Eric Sibony : La question se pose un peu différemment avec les grands modèles de langage. Il y a plusieurs aspects. Lorsqu’un système automatisé prend des décisions très importantes, nous devons savoir pourquoi, sinon nous n’avons pas confiance. Vous devez être capable d’expliquer chaque décision. C’est ce que nous faisons dans nos produits et c’est un réel besoin opérationnel. Si les utilisateurs ne comprennent pas l’alerte, cela ne leur est d’aucune utilité.

En revanche, expliquer comment le système appris est différent. Un humain sait expliquer son raisonnement mais pas comment depuis son enfance il a acquis tel ou tel concept. De même, la question n’est pas tant d’expliquer comment l’IA apprend mais plutôt, lorsqu’elle prend une décision critique, qu’elle puisse la justifier.

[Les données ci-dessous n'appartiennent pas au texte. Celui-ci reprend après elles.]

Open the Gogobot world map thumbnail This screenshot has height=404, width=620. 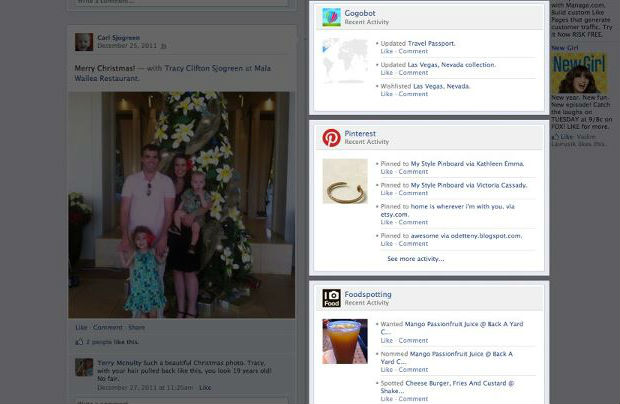(344, 60)
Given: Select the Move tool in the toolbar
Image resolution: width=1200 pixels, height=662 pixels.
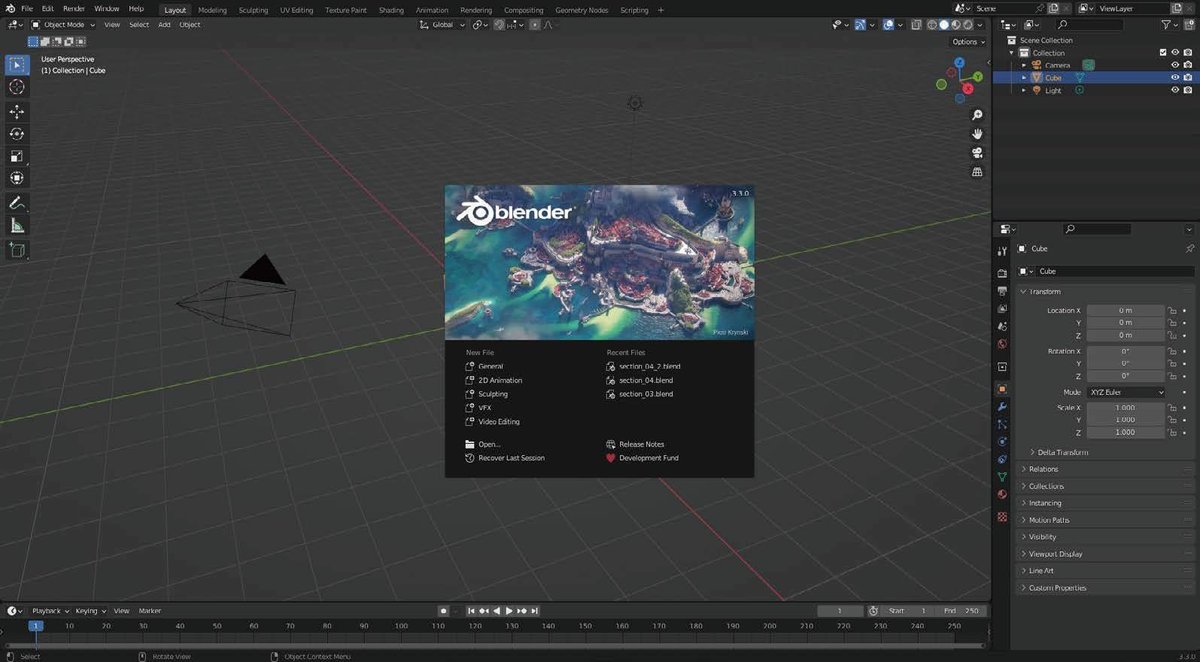Looking at the screenshot, I should (16, 110).
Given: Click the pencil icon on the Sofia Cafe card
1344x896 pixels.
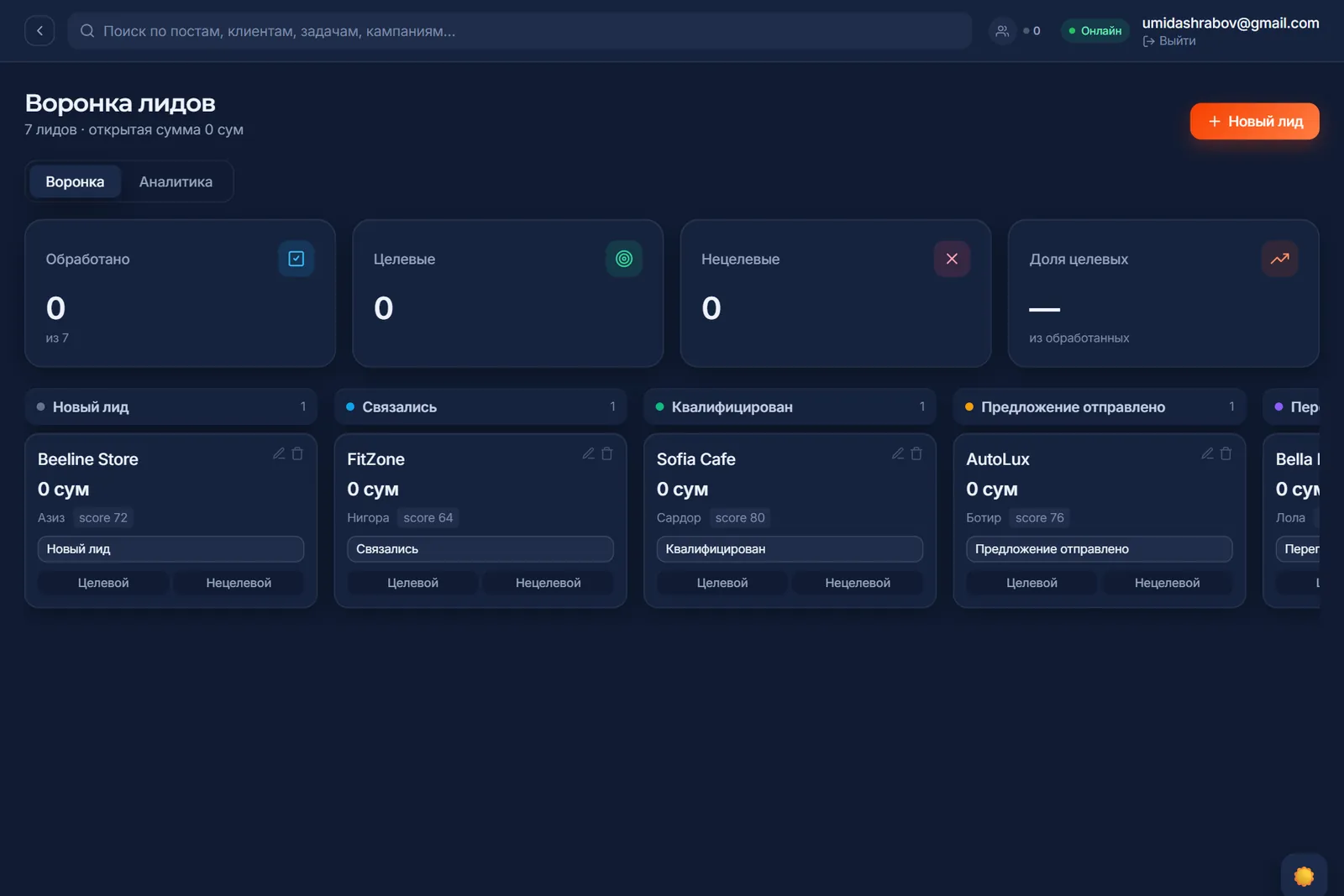Looking at the screenshot, I should pyautogui.click(x=898, y=453).
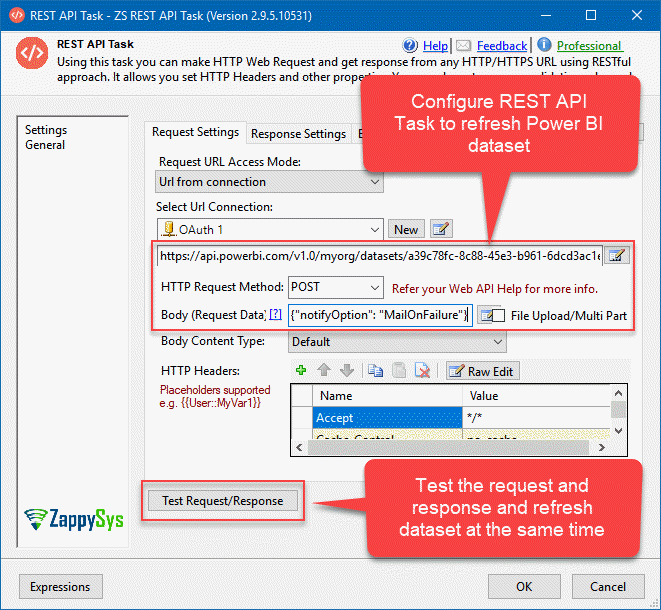Screen dimensions: 661x610
Task: Expand the Body Content Type dropdown
Action: coord(497,342)
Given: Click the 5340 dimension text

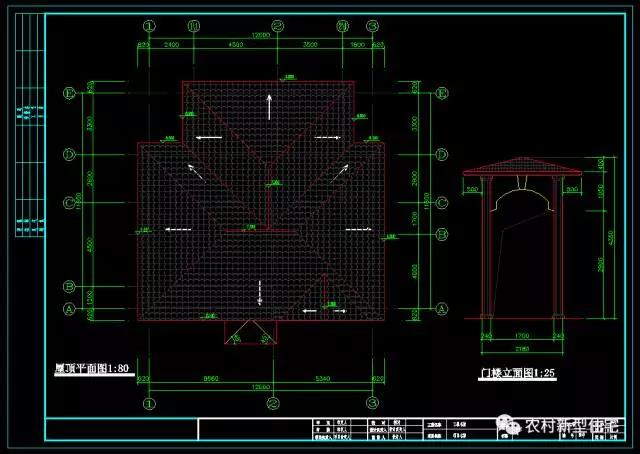Looking at the screenshot, I should tap(320, 379).
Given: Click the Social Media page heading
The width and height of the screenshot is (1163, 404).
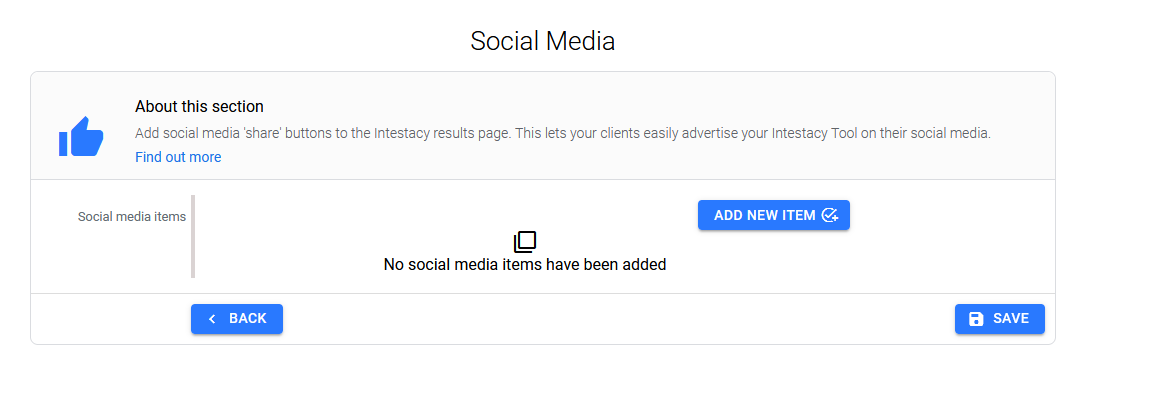Looking at the screenshot, I should coord(542,41).
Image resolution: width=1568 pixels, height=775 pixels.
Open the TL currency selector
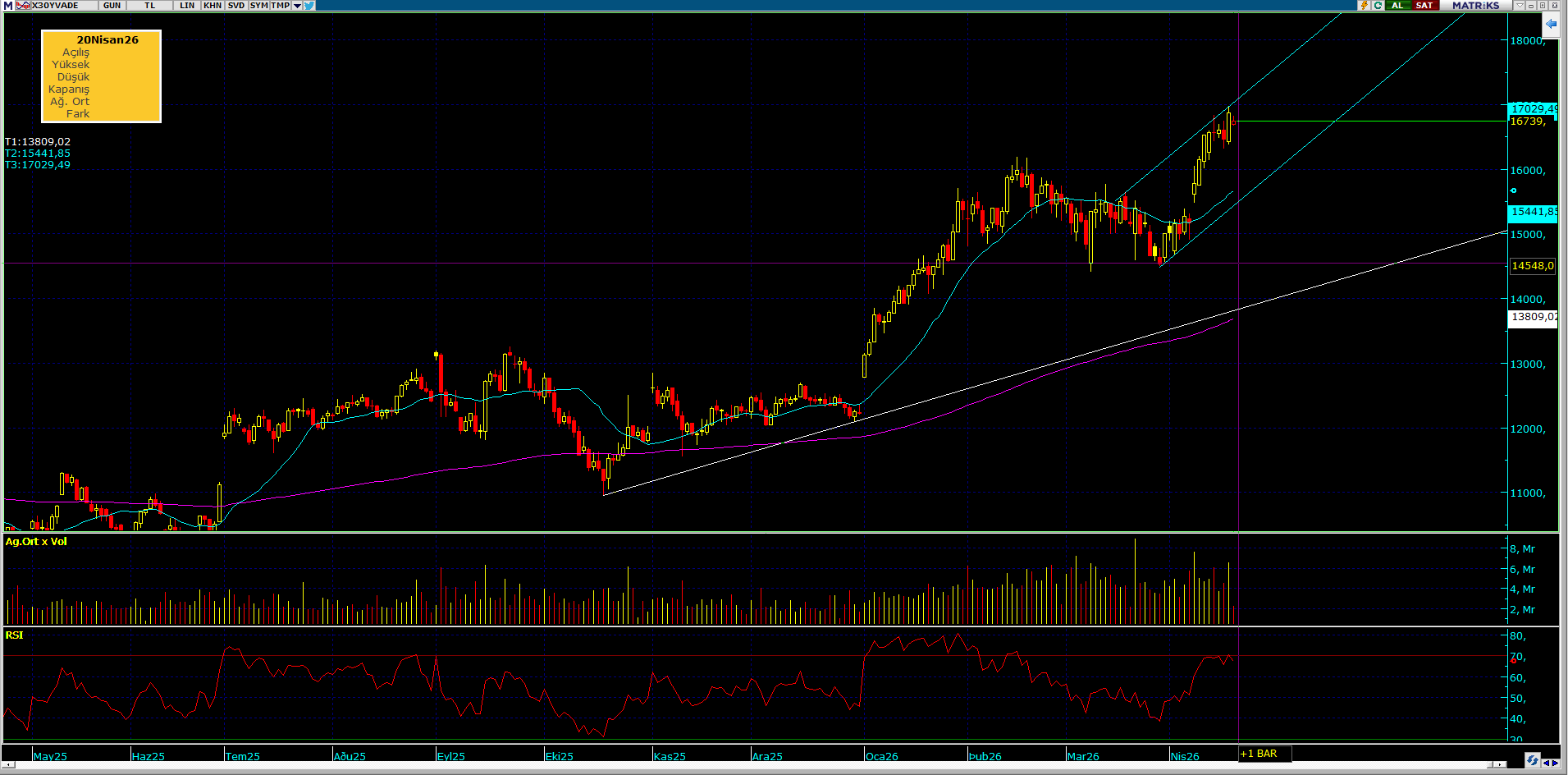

Paris Match : L’IA va détruire de nombreux emplois, mais pensez-vous qu’elle en créera beaucoup plus à long terme ?

Eric Sibony : Je pense que cela va en créer beaucoup mais aussi les éliminer rapidement. Par exemple, le métier d’ingénieur prompteur lié à l’utilisation d’agents conversationnels pourrait disparaître d’ici un ou deux ans si l’IA devient plus facile à utiliser pour le grand public. Un scénario possible serait un monde dans lequel l’IA automatiserait tellement de choses qu’une grande partie de la population n’aurait plus besoin de travailler et de bénéficier d’un revenu universel. Mais même dans ce scénario, il y aurait sans doute de fortes inégalités, avec en premier lieu ceux qui dirigent l’IA et qui y gagneraient énormément. Si nous ne sommes pas dans ce monde, ce sera sans aucun doute comme les révolutions industrielles précédentes : des emplois supprimés et d’autres créés.

Paris Match : l’IA sera-t-elle notre assistante ou notre remplaçante ?

Eric Sibony : Je pense que ce sera les deux. Nous voudrons laisser à l’IA tout le travail de base que nous ne voulons pas faire. Je vois encore un avenir dans le divertissement. Dans un monde où une grande partie du travail est déléguée, les gens voudront toujours faire quelque chose et l’IA les aidera inévitablement. Un bon exemple est cette Japonaise qui a remporté le prix du meilleur roman avec beaucoup d’aide de GPT, mais avec une maîtrise de l’outil impressionnante par rapport aux autres auteurs. Si nous imaginons des puces IA dans le cerveau, n’importe quel athlète pourrait avoir une IA qui lui indiquerait le meilleur mouvement à effectuer, rendant ainsi tout le monde très fort. Mais certains intégreront cela mieux que d’autres. L’IA deviendra un assistant, un super outil pour augmenter les humains.